INSTRUCTIONS FOR THE TASK →
The entries below must be retyped in full. Keep every word the same.

━━━━━ INFORMATION SHOWN

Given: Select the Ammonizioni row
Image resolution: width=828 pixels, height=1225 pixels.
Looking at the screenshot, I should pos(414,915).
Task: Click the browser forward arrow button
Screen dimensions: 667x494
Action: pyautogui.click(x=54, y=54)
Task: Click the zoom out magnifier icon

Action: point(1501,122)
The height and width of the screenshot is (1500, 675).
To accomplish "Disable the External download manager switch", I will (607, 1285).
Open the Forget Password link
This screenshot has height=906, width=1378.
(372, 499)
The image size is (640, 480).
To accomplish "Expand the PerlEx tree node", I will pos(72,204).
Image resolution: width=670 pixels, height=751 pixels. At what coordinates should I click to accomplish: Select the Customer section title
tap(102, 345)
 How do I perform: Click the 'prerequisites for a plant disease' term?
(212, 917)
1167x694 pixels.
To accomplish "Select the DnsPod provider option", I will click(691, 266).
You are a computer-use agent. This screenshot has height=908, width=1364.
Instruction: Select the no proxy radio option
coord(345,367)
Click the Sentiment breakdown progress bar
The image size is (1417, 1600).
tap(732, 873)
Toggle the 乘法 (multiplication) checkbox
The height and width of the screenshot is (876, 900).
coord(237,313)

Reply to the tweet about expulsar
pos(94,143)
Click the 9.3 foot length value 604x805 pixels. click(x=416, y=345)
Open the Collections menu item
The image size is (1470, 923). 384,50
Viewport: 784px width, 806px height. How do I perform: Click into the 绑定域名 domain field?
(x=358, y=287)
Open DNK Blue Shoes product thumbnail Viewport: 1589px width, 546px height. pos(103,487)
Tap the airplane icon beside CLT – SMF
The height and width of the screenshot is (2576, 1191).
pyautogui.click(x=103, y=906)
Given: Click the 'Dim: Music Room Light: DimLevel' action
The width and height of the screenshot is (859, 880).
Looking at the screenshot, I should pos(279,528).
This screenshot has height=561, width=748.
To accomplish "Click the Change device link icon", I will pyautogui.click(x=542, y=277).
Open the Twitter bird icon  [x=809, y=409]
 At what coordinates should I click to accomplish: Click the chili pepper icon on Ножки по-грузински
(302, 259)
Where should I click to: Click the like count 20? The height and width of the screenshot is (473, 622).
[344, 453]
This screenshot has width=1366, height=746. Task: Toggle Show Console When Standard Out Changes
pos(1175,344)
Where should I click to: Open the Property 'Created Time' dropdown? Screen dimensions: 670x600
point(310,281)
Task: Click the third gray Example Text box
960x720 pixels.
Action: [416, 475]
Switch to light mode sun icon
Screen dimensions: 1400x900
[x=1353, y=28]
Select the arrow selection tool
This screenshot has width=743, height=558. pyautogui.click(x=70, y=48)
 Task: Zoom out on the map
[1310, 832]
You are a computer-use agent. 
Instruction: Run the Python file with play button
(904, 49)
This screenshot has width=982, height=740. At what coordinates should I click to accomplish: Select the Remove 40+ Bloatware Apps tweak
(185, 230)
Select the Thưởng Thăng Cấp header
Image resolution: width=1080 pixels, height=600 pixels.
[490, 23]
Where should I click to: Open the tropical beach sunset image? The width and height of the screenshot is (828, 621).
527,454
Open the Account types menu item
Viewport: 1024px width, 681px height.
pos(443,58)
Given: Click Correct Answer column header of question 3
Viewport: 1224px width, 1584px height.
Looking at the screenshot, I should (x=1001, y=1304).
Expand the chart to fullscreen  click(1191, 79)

━━━━━━━━━━

EXERCISE RESULT →
Given: Select the Ammonizioni row
Image resolution: width=828 pixels, height=1225 pixels.
Looking at the screenshot, I should pos(414,915).
Task: Click the browser forward arrow button
Screen dimensions: 667x494
Action: pyautogui.click(x=54, y=54)
Task: Click the zoom out magnifier icon

Action: point(1501,122)
The height and width of the screenshot is (1500, 675).
To accomplish "Disable the External download manager switch", I will (607, 1285).
Open the Forget Password link
This screenshot has height=906, width=1378.
(372, 499)
The image size is (640, 480).
To accomplish "Expand the PerlEx tree node", I will pos(72,204).
Image resolution: width=670 pixels, height=751 pixels. At what coordinates should I click to accomplish: Select the Customer section title
tap(102, 345)
 How do I perform: Click the 'prerequisites for a plant disease' term?
(212, 917)
1167x694 pixels.
To accomplish "Select the DnsPod provider option", I will click(691, 266).
You are a computer-use agent. This screenshot has height=908, width=1364.
Instruction: Select the no proxy radio option
coord(345,367)
Click the Sentiment breakdown progress bar
The image size is (1417, 1600).
tap(732, 873)
Toggle the 乘法 (multiplication) checkbox
The height and width of the screenshot is (876, 900).
coord(237,313)

Reply to the tweet about expulsar
pos(94,143)
Click the 9.3 foot length value 604x805 pixels. click(x=416, y=345)
Open the Collections menu item
The image size is (1470, 923). 384,50
Viewport: 784px width, 806px height. How do I perform: Click into the 绑定域名 domain field?
(x=358, y=287)
Open DNK Blue Shoes product thumbnail Viewport: 1589px width, 546px height. pos(103,487)
Tap the airplane icon beside CLT – SMF
The height and width of the screenshot is (2576, 1191).
pyautogui.click(x=103, y=906)
Given: Click the 'Dim: Music Room Light: DimLevel' action
The width and height of the screenshot is (859, 880).
Looking at the screenshot, I should pos(279,528).
This screenshot has height=561, width=748.
To accomplish "Click the Change device link icon", I will pyautogui.click(x=542, y=277).
Open the Twitter bird icon  [x=809, y=409]
 At what coordinates should I click to accomplish: Click the chili pepper icon on Ножки по-грузински
(302, 259)
Where should I click to: Click the like count 20? The height and width of the screenshot is (473, 622).
[344, 453]
This screenshot has width=1366, height=746. Task: Toggle Show Console When Standard Out Changes
pos(1175,344)
Where should I click to: Open the Property 'Created Time' dropdown? Screen dimensions: 670x600
point(310,281)
Task: Click the third gray Example Text box
960x720 pixels.
Action: [416, 475]
Switch to light mode sun icon
Screen dimensions: 1400x900
[x=1353, y=28]
Select the arrow selection tool
This screenshot has width=743, height=558. pyautogui.click(x=70, y=48)
 Task: Zoom out on the map
[1310, 832]
You are a computer-use agent. 
Instruction: Run the Python file with play button
(904, 49)
This screenshot has width=982, height=740. At what coordinates should I click to accomplish: Select the Remove 40+ Bloatware Apps tweak
(185, 230)
Select the Thưởng Thăng Cấp header
Image resolution: width=1080 pixels, height=600 pixels.
[490, 23]
Where should I click to: Open the tropical beach sunset image? The width and height of the screenshot is (828, 621).
527,454
Open the Account types menu item
Viewport: 1024px width, 681px height.
pos(443,58)
Given: Click Correct Answer column header of question 3
Viewport: 1224px width, 1584px height.
Looking at the screenshot, I should (x=1001, y=1304).
Expand the chart to fullscreen  click(1191, 79)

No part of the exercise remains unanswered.